Another expat on this forum recommended a spot for hard to find items and one of them was corn flour but they sell items in bulk, maybe they'll have the flour, here's a short cut. 

Healthy Options

And have you looked at the S&R private clubs similar to Sam's in the US? 

Welcome to S&R Membership Shopping


----------



## weereb (Dec 4, 2013)

No need for a bread maker really- make your own bread by hand. I do in UK. Strong white bread flour - or rye bread flour and some dry yeast- little salt , water some oil and a bit of kneading. good oven. Google recipes.

Is bread flour and dried yeast available in Philippines


----------



## M.C.A. (Feb 24, 2013)

*Tried and True Bread Reciepe's*



weereb said:


> No need for a bread maker really- make your own bread by hand. I do in UK. Strong white bread flour - or rye bread flour and some dry yeast- little salt , water some oil and a bit of kneading. good oven. Google recipes.
> 
> Is bread flour and dried yeast available in Philippines


Weereb, that's what I miss, bread made at the house and how to make it, I'm not familiar with rye flower, I do know why the local bread doesn't taste right, has some sort of odd flavor and it's dry. Thanks for your bread recipe idea I'm going to give it a try because the only bread I can stand to eat is very early in the morning and it's "Pandesal" and there again I need to go to one of four spots that have the correct or best tasting bread.

Does anyone know what's wrong with the flour here, or what is that odd taste in the flour, man I'm picky.


----------



## cvgtpc1 (Jul 28, 2012)

mcalleyboy said:


> Weereb, that's what I miss, bread made at the house and how to make it, I'm not familiar with rye flower, I do know why the local bread doesn't taste right, has some sort of odd flavor and it's dry. Thanks for your bread recipe idea I'm going to give it a try because the only bread I can stand to eat is very early in the morning and it's "Pandesal" and there again I need to go to one of four spots that have the correct or best tasting bread.
> 
> Does anyone know what's wrong with the flour here, or what is that odd taste in the flour, man I'm picky.

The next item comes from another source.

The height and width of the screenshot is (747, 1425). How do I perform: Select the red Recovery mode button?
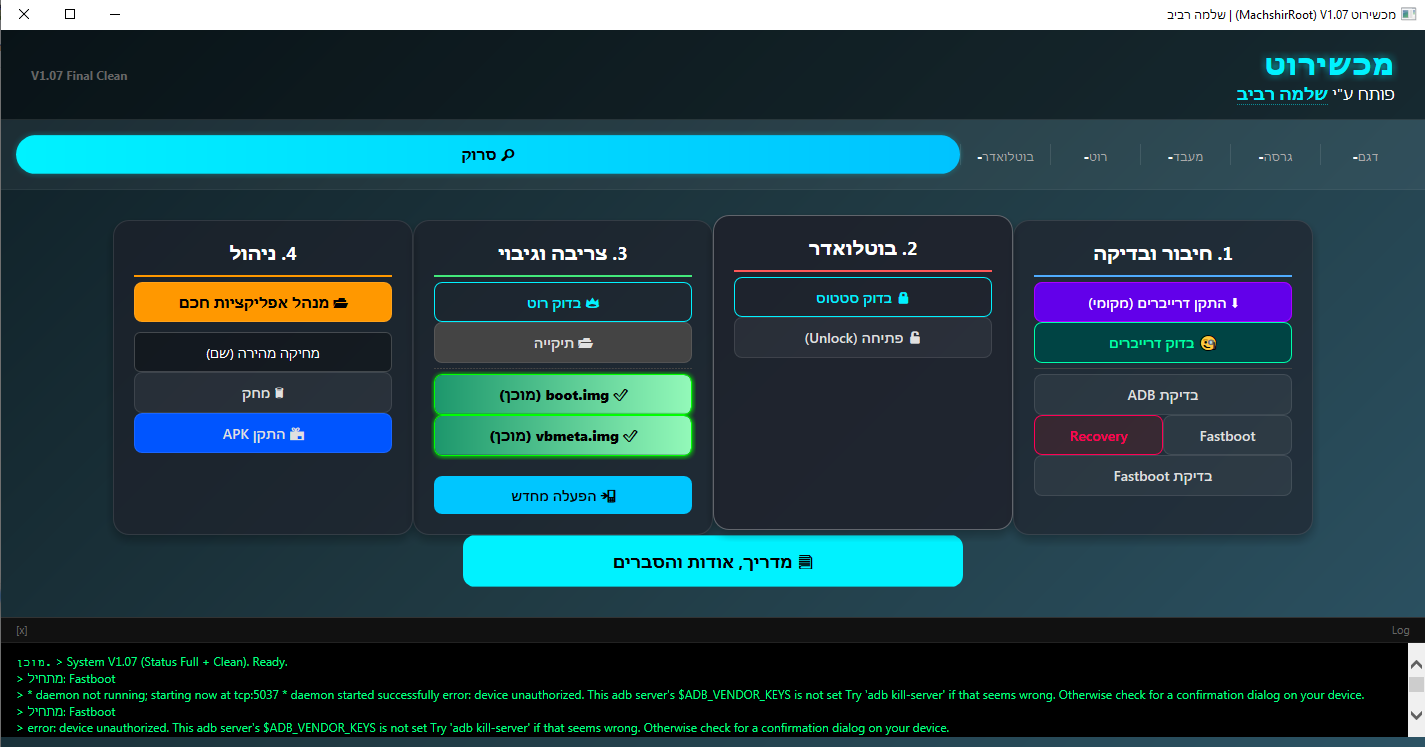1098,436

No idea about the flour but pandesal with a piece of fried spam and egg on it is great.


----------



## WestCoastCanadianGirl (Mar 17, 2012)

INGREDIENTS:
2 cups warm water (110 degrees F/45 degrees C)
2/3 cup white sugar
1 1/2 tablespoons active dry yeast (not the "instant" type that you mix into the flour)
1 1/2 teaspoons salt
1/4 cup vegetable oil
6 cups bread flour

DIRECTIONS:

1.	In a large bowl, dissolve the sugar in warm water, and then stir in yeast. Allow to proof until yeast resembles a creamy foam.

2.	Mix salt and oil into the yeast. 

3. Mix in flour one cup at a time. Knead dough on a lightly floured surface for 10 minutes, until smooth. 

4. Place in a well oiled bowl, and turn dough to coat. Cover with a damp cloth. Allow to rise until doubled in bulk, about 1 hour.

5.	Punch dough down. Knead for a few minutes, and divide in half. Shape into loaves, and place into two well oiled 9x5 inch loaf pans. 

6. Allow to rise for 30 minutes, or until dough has risen 1 inch above pans.

7.	Bake at 350 degrees F (180 degrees C/Gas Mark 4) for 30 minutes.


----------



## Tukaram (Dec 18, 2014)

The hardest part, here in Iloilo, is finding decent flour. The all-purpose flour they sell is a weird almost fluffy consistency (reminds of almost of powdered sugar). I can't even make a decent flour tortilla out of it. One of the German expats bakes bread to sell to other expats - very good bread. But he won't divulge his flour source ha ha....


----------